> _Information supplied_:

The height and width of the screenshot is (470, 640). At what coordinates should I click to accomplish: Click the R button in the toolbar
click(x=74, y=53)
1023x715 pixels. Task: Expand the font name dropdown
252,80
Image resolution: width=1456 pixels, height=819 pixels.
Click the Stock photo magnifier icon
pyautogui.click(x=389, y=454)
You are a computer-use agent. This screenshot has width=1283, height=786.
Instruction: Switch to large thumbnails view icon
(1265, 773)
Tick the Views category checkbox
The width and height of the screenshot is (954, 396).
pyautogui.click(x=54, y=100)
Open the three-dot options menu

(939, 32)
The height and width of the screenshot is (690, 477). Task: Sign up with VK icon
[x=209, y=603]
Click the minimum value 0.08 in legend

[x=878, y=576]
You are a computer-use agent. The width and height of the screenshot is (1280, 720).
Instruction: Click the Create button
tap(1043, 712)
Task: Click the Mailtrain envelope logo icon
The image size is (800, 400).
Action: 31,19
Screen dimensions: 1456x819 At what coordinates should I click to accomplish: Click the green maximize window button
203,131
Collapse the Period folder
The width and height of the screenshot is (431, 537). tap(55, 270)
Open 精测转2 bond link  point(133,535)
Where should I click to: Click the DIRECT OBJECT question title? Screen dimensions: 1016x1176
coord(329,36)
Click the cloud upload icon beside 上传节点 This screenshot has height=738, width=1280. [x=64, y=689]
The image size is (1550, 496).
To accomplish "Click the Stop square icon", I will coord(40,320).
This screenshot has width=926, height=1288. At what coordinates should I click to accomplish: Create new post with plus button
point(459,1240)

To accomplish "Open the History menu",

> _What to work on_: What is asked for is an exact copy of the lines above from the one containing "The width and height of the screenshot is (954, 396)." through the one containing "Open 精测转2 bond", and only those.

> _Answer for the task_:
The width and height of the screenshot is (954, 396).
pyautogui.click(x=54, y=100)
Open the three-dot options menu

(939, 32)
The height and width of the screenshot is (690, 477). Task: Sign up with VK icon
[x=209, y=603]
Click the minimum value 0.08 in legend

[x=878, y=576]
You are a computer-use agent. The width and height of the screenshot is (1280, 720).
Instruction: Click the Create button
tap(1043, 712)
Task: Click the Mailtrain envelope logo icon
The image size is (800, 400).
Action: 31,19
Screen dimensions: 1456x819 At what coordinates should I click to accomplish: Click the green maximize window button
203,131
Collapse the Period folder
The width and height of the screenshot is (431, 537). tap(55, 270)
Open 精测转2 bond link  point(133,535)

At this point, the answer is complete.